### Data in this exercise:
▽

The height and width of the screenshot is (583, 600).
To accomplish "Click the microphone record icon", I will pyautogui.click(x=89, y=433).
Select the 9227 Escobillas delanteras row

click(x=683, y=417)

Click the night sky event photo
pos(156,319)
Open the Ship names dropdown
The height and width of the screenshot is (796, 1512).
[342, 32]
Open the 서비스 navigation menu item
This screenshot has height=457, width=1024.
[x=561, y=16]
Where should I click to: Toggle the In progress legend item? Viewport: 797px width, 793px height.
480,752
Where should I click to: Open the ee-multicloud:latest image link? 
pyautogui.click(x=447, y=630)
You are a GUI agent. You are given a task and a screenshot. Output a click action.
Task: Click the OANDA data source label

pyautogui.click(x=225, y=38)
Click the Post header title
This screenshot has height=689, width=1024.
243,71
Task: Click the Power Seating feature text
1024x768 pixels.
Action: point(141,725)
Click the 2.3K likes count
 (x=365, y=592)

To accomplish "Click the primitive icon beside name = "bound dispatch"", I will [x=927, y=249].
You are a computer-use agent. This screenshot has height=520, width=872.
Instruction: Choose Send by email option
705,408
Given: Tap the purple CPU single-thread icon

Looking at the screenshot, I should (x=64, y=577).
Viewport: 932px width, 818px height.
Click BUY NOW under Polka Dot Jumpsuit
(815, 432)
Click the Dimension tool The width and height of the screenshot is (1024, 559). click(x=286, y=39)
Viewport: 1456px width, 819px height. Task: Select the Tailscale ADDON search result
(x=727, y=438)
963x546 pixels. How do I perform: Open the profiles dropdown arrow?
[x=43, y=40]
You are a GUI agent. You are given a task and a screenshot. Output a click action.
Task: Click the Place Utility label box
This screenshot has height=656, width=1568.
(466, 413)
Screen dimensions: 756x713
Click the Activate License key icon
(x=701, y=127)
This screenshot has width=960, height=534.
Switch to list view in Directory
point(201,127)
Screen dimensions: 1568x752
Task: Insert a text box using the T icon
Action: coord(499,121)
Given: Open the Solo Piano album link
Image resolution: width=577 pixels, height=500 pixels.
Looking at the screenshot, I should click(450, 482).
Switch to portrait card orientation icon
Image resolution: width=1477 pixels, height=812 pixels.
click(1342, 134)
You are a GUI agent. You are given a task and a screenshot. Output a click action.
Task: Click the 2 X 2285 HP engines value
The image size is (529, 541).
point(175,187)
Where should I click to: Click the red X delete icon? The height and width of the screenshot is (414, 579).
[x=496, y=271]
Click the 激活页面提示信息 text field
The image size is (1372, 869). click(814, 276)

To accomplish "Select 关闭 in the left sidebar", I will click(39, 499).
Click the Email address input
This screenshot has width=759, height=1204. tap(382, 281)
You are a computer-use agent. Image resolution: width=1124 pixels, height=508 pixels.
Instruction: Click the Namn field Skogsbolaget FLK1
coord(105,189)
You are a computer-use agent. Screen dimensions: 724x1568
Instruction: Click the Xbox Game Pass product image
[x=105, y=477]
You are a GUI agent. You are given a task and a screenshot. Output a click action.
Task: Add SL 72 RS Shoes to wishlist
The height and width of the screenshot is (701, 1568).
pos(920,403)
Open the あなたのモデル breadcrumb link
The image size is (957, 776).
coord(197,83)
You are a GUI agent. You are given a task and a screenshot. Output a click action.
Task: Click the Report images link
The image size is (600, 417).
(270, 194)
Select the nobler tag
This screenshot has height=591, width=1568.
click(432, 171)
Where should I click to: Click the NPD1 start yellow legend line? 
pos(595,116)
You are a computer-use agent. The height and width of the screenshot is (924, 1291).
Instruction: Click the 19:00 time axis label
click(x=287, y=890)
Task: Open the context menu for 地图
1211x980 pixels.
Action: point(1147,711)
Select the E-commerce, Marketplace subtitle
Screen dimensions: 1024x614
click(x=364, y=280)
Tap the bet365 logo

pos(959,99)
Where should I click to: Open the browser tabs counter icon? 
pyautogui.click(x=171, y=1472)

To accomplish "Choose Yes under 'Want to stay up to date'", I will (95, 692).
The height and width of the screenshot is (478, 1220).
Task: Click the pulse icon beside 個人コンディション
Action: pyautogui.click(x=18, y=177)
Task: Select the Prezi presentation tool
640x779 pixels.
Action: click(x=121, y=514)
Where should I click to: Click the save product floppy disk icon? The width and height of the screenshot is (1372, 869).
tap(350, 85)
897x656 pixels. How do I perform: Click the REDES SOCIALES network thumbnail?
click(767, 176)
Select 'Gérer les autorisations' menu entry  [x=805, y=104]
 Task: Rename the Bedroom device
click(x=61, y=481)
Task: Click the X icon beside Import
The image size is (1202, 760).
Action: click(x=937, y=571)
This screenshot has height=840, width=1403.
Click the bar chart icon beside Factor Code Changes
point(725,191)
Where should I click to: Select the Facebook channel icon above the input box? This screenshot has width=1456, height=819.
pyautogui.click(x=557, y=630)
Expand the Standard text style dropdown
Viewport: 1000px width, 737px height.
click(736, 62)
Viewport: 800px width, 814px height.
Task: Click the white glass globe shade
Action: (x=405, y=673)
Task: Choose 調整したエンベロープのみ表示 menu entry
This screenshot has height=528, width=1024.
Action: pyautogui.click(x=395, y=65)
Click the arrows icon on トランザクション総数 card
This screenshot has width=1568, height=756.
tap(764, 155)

△

### Written instruction:
Output every line of the entries above again, unchanged and in the same order.

### Solution to this problem:
The height and width of the screenshot is (583, 600).
To accomplish "Click the microphone record icon", I will pyautogui.click(x=89, y=433).
Select the 9227 Escobillas delanteras row

click(x=683, y=417)

Click the night sky event photo
pos(156,319)
Open the Ship names dropdown
The height and width of the screenshot is (796, 1512).
[342, 32]
Open the 서비스 navigation menu item
This screenshot has height=457, width=1024.
[x=561, y=16]
Where should I click to: Toggle the In progress legend item? Viewport: 797px width, 793px height.
480,752
Where should I click to: Open the ee-multicloud:latest image link? 
pyautogui.click(x=447, y=630)
You are a GUI agent. You are given a task and a screenshot. Output a click action.
Task: Click the OANDA data source label

pyautogui.click(x=225, y=38)
Click the Post header title
This screenshot has height=689, width=1024.
243,71
Task: Click the Power Seating feature text
1024x768 pixels.
Action: point(141,725)
Click the 2.3K likes count
 (x=365, y=592)

To accomplish "Click the primitive icon beside name = "bound dispatch"", I will [x=927, y=249].
You are a computer-use agent. This screenshot has height=520, width=872.
Instruction: Choose Send by email option
705,408
Given: Tap the purple CPU single-thread icon

Looking at the screenshot, I should (x=64, y=577).
Viewport: 932px width, 818px height.
Click BUY NOW under Polka Dot Jumpsuit
(815, 432)
Click the Dimension tool The width and height of the screenshot is (1024, 559). click(x=286, y=39)
Viewport: 1456px width, 819px height. Task: Select the Tailscale ADDON search result
(x=727, y=438)
963x546 pixels. How do I perform: Open the profiles dropdown arrow?
[x=43, y=40]
You are a GUI agent. You are given a task and a screenshot. Output a click action.
Task: Click the Place Utility label box
This screenshot has height=656, width=1568.
(466, 413)
Screen dimensions: 756x713
Click the Activate License key icon
(x=701, y=127)
This screenshot has width=960, height=534.
Switch to list view in Directory
point(201,127)
Screen dimensions: 1568x752
Task: Insert a text box using the T icon
Action: coord(499,121)
Given: Open the Solo Piano album link
Image resolution: width=577 pixels, height=500 pixels.
Looking at the screenshot, I should click(450, 482).
Switch to portrait card orientation icon
Image resolution: width=1477 pixels, height=812 pixels.
click(1342, 134)
You are a GUI agent. You are given a task and a screenshot. Output a click action.
Task: Click the 2 X 2285 HP engines value
The image size is (529, 541).
point(175,187)
Where should I click to: Click the red X delete icon? The height and width of the screenshot is (414, 579).
[x=496, y=271]
Click the 激活页面提示信息 text field
The image size is (1372, 869). click(814, 276)

To accomplish "Select 关闭 in the left sidebar", I will click(39, 499).
Click the Email address input
This screenshot has width=759, height=1204. tap(382, 281)
You are a computer-use agent. Image resolution: width=1124 pixels, height=508 pixels.
Instruction: Click the Namn field Skogsbolaget FLK1
coord(105,189)
You are a computer-use agent. Screen dimensions: 724x1568
Instruction: Click the Xbox Game Pass product image
[x=105, y=477]
You are a GUI agent. You are given a task and a screenshot. Output a click action.
Task: Add SL 72 RS Shoes to wishlist
The height and width of the screenshot is (701, 1568).
pos(920,403)
Open the あなたのモデル breadcrumb link
The image size is (957, 776).
coord(197,83)
You are a GUI agent. You are given a task and a screenshot. Output a click action.
Task: Click the Report images link
The image size is (600, 417).
(270, 194)
Select the nobler tag
This screenshot has height=591, width=1568.
click(432, 171)
Where should I click to: Click the NPD1 start yellow legend line? 
pos(595,116)
You are a computer-use agent. The height and width of the screenshot is (924, 1291).
Instruction: Click the 19:00 time axis label
click(x=287, y=890)
Task: Open the context menu for 地图
1211x980 pixels.
Action: point(1147,711)
Select the E-commerce, Marketplace subtitle
Screen dimensions: 1024x614
click(x=364, y=280)
Tap the bet365 logo

pos(959,99)
Where should I click to: Open the browser tabs counter icon? 
pyautogui.click(x=171, y=1472)

To accomplish "Choose Yes under 'Want to stay up to date'", I will (95, 692).
The height and width of the screenshot is (478, 1220).
Task: Click the pulse icon beside 個人コンディション
Action: pyautogui.click(x=18, y=177)
Task: Select the Prezi presentation tool
640x779 pixels.
Action: click(x=121, y=514)
Where should I click to: Click the save product floppy disk icon? The width and height of the screenshot is (1372, 869).
tap(350, 85)
897x656 pixels. How do I perform: Click the REDES SOCIALES network thumbnail?
click(767, 176)
Select 'Gérer les autorisations' menu entry  [x=805, y=104]
 Task: Rename the Bedroom device
click(x=61, y=481)
Task: Click the X icon beside Import
The image size is (1202, 760).
Action: click(x=937, y=571)
This screenshot has height=840, width=1403.
Click the bar chart icon beside Factor Code Changes
point(725,191)
Where should I click to: Select the Facebook channel icon above the input box? This screenshot has width=1456, height=819.
pyautogui.click(x=557, y=630)
Expand the Standard text style dropdown
Viewport: 1000px width, 737px height.
click(736, 62)
Viewport: 800px width, 814px height.
Task: Click the white glass globe shade
Action: (x=405, y=673)
Task: Choose 調整したエンベロープのみ表示 menu entry
This screenshot has height=528, width=1024.
Action: pyautogui.click(x=395, y=65)
Click the arrows icon on トランザクション総数 card
This screenshot has width=1568, height=756.
tap(764, 155)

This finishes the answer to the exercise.